Friday, January 10, 2025
28.0°F

Red ribbon week exposes truth to students about drug abuse

| October 28, 2009 12:00 AM

Matt Unrau

If as a parent you see your child start sporting yet another bracelet these past couple weeks, don’t worry. It’s not a fashion statement. It’s a social statement. Last week was National Red Ribbon week, the oldest and largest drug prevention week in the country, and one of the highlights for Plains high school featured a visit from Leo McCarthy and his team to challenge the students to take a stand against drinking and driving.

McCarthy is from Butte and had lost his daughter when she was killed in October of 2007 by an underage driver who had been drinking.

“Plains you have an opportunity, better than any town…create a movement where you don’t have to do this(drink and drive),” said McCarthy adressing the crowd.

In an emotional presentation McCarthy showed his daughter in the hospital after the accident and the form that the hospital sends you when you plan to donate your family member’s organs to another.

At the end of the presentation McCarthy played his daughter’s cell phone message and told the crowd to not become a message, but live your life as a message full of simple, self respect.

He then offered the students Mariah’s challenge where they would pledge to not drink and drive and sport the bracelet as a covenant to that fact.

Damian Reimann, an eighth grader at Plains schools, was surprised by what he learned and that he could potential kill someone while drunk and not remember anything about it. “Say, I did drink,” hypothesizes Damian. “I could not be aware of what would happen.”

“Say I got drunk last night and seriously injured someone and the cops came up to me. I would be like ‘what.’”

Fellow eighth grader James Rulison also couldn’t imagine being responsible for injuring someone. “I would just hate the thought of knowing I ran over someone,” says James.

Two days after the presentation Damian found himself flying through the air of the high school gym as part of a mobile ropes course put on by Camp Bighorn. Several students pulled one end of a rope harnessed to the ceiling and to Damian sending him flying upward. Another part of the course featured a student climbing a vertical pole stabalized by three groups of students with poles.

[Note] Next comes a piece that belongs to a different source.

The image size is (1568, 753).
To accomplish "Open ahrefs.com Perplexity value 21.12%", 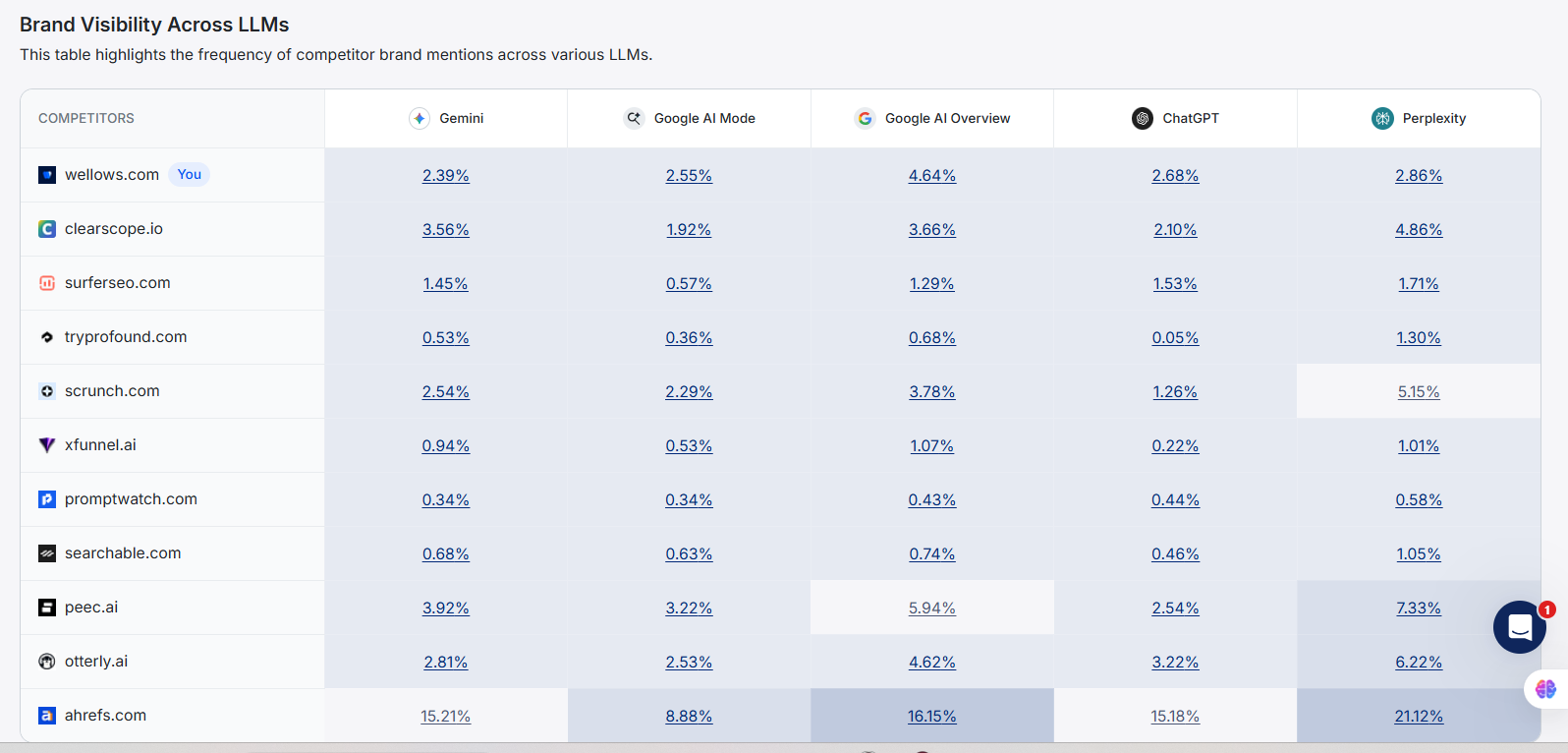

All of the adrenaline pounding activities by Camp Big Horn were part of a project to teach the kids about taking risks and making good choices says Caleb Sapp with Camp Bighorn. He says that many of the risks people perceive as dangerous like flying through the air on a rope or actually safe compared to a risk like drinking and driving that many people perceive as not dangerous, but actually is lethal. “What’s an appropriate risk, what’s an unecessary risk?” Sapp explains. “We’re using the activity to allow students to engage in healthy risks.”

For Damian it was the first time he says that he’s ever flown through the air before, and that “it’s actually really fun.”

At the same time students around the school performed other activities to teach them different qualities in order for them to be able to say no to drugs. In the music room students had to walk through an obstacle course blindfolded. As their fellow classmates yelled instructions to them the students had to “listen to the right voices” in order to safely navigate the course. It mirrored real life as the students will have to learn to distinguish good advice from bad advice in order to stay clear of drugs in the future.